Phoebe and Matt learned that something was wrong with their baby at a routine 20-week ultrasound in January 2015. “The doctor came in and said, ‘We have a major problem.’ My heart just sank,” remembers Phoebe.
The doctor diagnosed their unborn child with an interrupted aortic arch, a serious heart defect in which there is a break between the top part of the aortic arch and the lower, descending aorta. Children with interruption of the aortic arch almost always also have a large ventricular septal defect (VSD), or a hole in the wall between the two lower, pumping chambers of the heart. This was the case for their baby.
Phoebe and Matt were told that there was no guarantee their child would survive after delivery. But they weren’t prepared to give up.
“When we got in the car, I said, ‘We’re going to get a second opinion — we’re going to CHOP,’” says Matt.
Finding hope at Children’s Hospital of Philadelphia
A week later, the couple had an appointment at CHOP’s Center for Fetal Diagnosis and Treatment. Doctors confirmed their baby’s diagnosis — and gave Phoebe and Matt hope.
“They acknowledged that there was a serious issue with our child’s heart, but they told us that they could help,” says Phoebe.
“It was a breakthrough moment — life was put back into me. They gave us hope that our child could survive.”
For the next four months, Phoebe and Matt continued to come to CHOP for testing.
“It was a whole new world for us,” says Phoebe. “We would read about the families that have found success at CHOP. It would give us such great hope and confidence.”
“You never think that something like this could come into your life,” says Matt. “It can be a very scary situation. When you go through it, it changes you as a person. But we felt so fortunate to be at CHOP.”
Lifesaving heart surgery
Beyah was born in May 2015 in the Garbose Family Special Delivery Unit (SDU), the first birth facility in a pediatric hospital designed for healthy mothers carrying babies with known birth defects. Moms can stay close to their newborns, and babies receive the treatment they need immediately after birth.
Just a few days after Beyah was born, she had open-heart surgery. Thomas Spray, MD, Chief of the Division of Cardiothoracic Surgery, performed the procedure. Dr. Spray made the aorta into a continuous vessel by stitching the top part of the aortic arch and the descending aorta together. He tied off the ductus arteriosus and closed the ventricular septal defect by stitching a patch into the muscle of the heart. Beyah was discharged in the beginning of June.
“Three months after her surgery, her cardiologist characterized her heart as pristine,” says Matt.
“They remarked that her heart looked beautiful — it was such an amazing thing to experience..”
An energetic toddler
Now 2, Beyah loves dancing, singing, playing outside and learning, and her parents joke that she has enough energy to “wreak havoc” with her older sisters.
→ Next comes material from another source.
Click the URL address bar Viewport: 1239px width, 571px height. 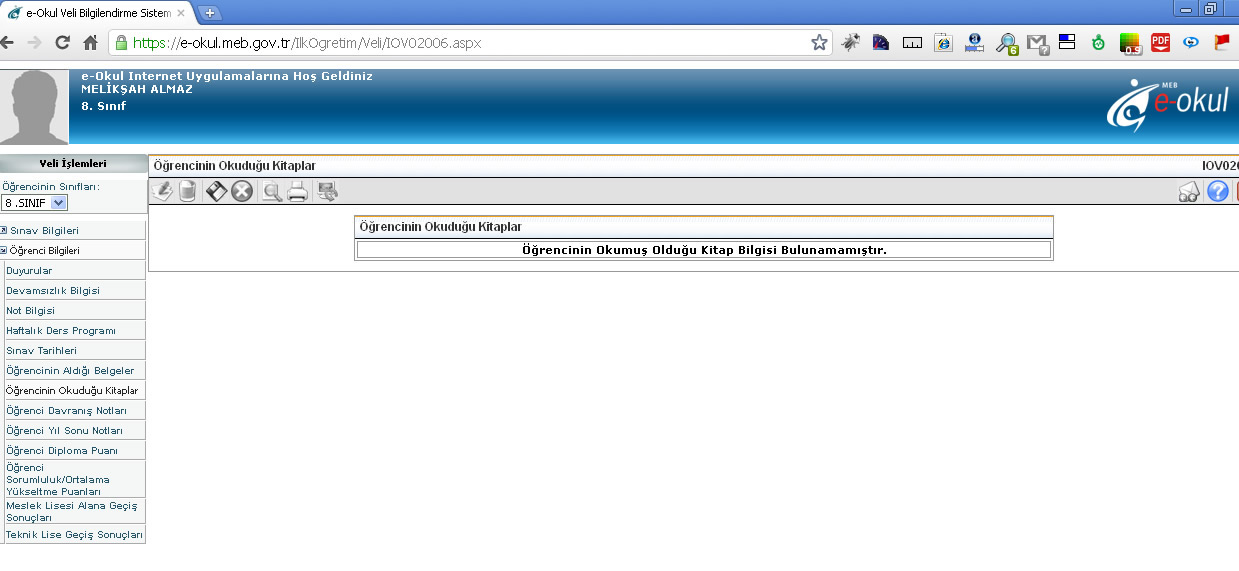pyautogui.click(x=460, y=42)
Since her surgery, Beyah hasn’t had any complications. She’s eating and growing normally, and she’s hit all of her developmental milestones.
Beyah comes back to CHOP for annual follow-up appointments with Anita Szwast, MD, an attending cardiologist with the Cardiac Center. She also sees therapists and a neuropsychologist as part of the Cardiac Kids Developmental Follow-up Program, which provides screening, evaluation and coordinated care for children with complex congenital heart disease (CHD) who have or are at risk for neurodevelopmental issues.
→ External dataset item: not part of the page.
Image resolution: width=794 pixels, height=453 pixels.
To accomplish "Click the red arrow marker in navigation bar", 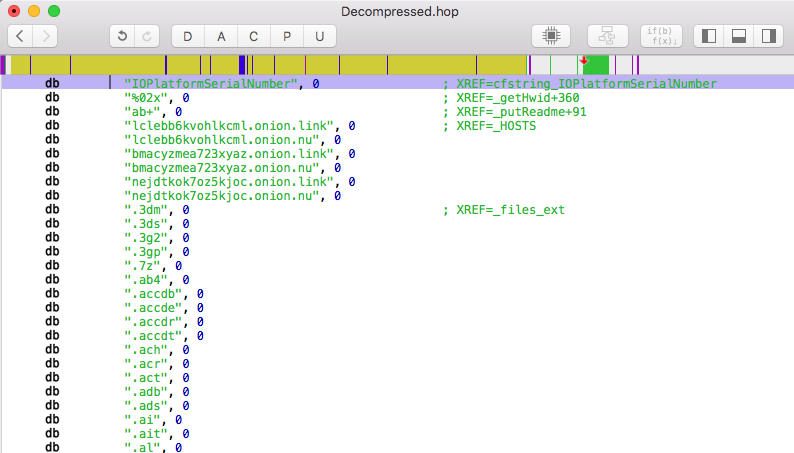I will pos(584,61).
Reflecting on their journey, Phoebe and Matt appreciate CHOP’s multidisciplinary approach to care and all of the emotional support that they have received at CHOP.
“We are so grateful for all of the support and compassion we found at the time we were most vulnerable. From the doctors, nurses and psychologists to the child life team and the front desk staff, everyone we encounter is amazing.”